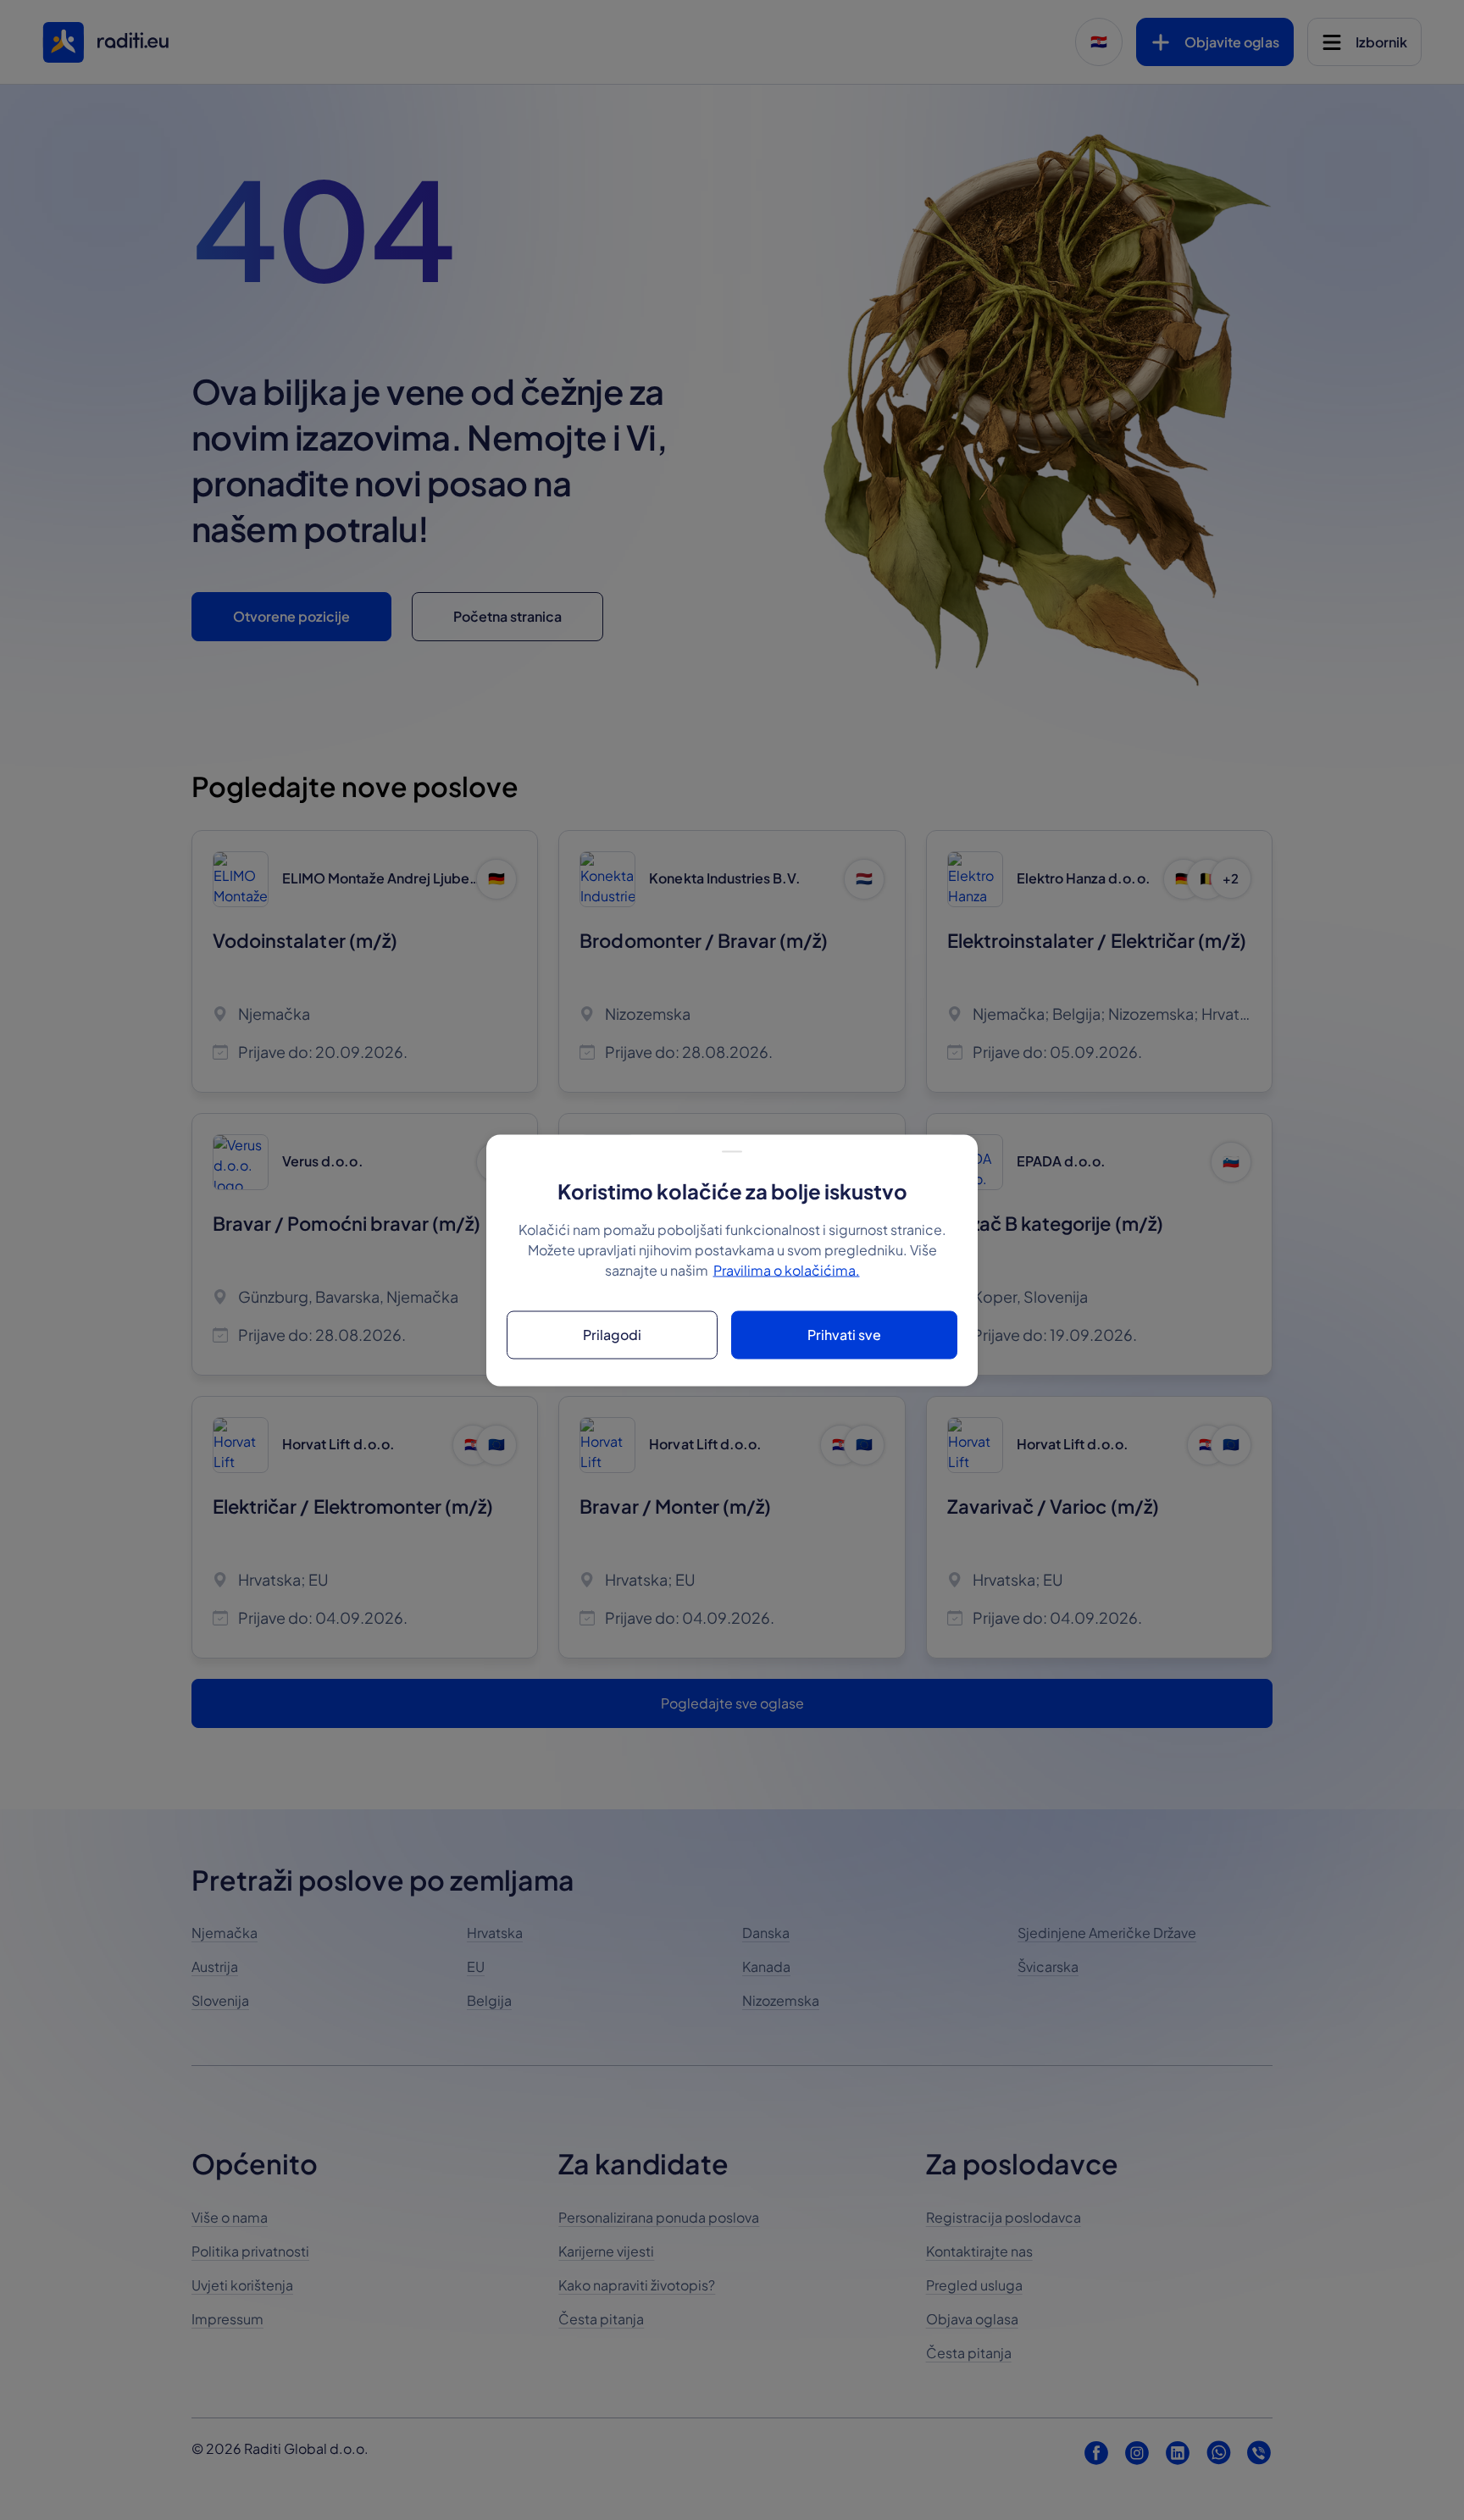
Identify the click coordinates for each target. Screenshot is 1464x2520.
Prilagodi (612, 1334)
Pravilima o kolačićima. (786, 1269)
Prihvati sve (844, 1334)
┄┄┄┄┄┄┄┄┄┄┄┄┄┄┄┄┄┄┄┄
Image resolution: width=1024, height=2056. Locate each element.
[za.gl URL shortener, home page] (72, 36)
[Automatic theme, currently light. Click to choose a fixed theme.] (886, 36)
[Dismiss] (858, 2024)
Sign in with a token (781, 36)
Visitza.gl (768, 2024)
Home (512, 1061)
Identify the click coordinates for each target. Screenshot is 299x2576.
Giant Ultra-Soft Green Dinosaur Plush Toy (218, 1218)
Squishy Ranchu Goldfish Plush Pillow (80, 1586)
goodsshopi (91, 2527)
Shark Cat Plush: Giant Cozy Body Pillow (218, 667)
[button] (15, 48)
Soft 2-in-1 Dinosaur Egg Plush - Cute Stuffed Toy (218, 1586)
┄┄┄┄┄┄┄┄┄┄┄┄┄┄┄┄┄┄┄┄
**Task statement**
Transcribe the records above exactly, beginning at the line that contains "goodsshopi (91, 2527)" and ending with the line that contains "Soft 2-in-1 Dinosaur", both included, and nothing else.

**Solution**
goodsshopi (91, 2527)
Shark Cat Plush: Giant Cozy Body Pillow (218, 667)
[button] (15, 48)
Soft 2-in-1 Dinosaur Egg Plush - Cute Stuffed Toy (218, 1586)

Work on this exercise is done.